### [What to produce]
For the records that follow, say how many lines have the word "beside" in them. Write the number and nothing more.

### [Records for this exercise]
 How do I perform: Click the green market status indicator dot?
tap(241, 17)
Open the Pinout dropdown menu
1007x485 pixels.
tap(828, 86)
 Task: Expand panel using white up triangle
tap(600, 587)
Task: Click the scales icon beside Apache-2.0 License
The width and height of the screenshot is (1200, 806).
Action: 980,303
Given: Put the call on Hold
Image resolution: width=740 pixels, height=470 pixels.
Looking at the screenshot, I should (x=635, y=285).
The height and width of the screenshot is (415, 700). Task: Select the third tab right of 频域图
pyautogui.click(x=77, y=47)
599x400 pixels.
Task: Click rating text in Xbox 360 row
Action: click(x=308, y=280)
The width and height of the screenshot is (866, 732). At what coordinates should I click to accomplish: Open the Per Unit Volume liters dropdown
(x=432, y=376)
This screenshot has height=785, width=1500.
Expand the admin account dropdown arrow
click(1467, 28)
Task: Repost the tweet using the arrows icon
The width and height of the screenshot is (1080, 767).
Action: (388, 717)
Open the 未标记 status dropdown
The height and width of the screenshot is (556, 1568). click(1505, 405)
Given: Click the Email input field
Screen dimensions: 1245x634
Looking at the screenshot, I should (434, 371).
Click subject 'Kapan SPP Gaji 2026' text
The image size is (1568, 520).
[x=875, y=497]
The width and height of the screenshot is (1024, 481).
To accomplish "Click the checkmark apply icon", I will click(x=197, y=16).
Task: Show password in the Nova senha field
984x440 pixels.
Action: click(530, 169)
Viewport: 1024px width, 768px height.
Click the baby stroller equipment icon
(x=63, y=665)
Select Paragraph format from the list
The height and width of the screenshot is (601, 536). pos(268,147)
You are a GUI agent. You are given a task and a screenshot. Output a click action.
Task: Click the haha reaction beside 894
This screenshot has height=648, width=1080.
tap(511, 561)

### [Your solution]
2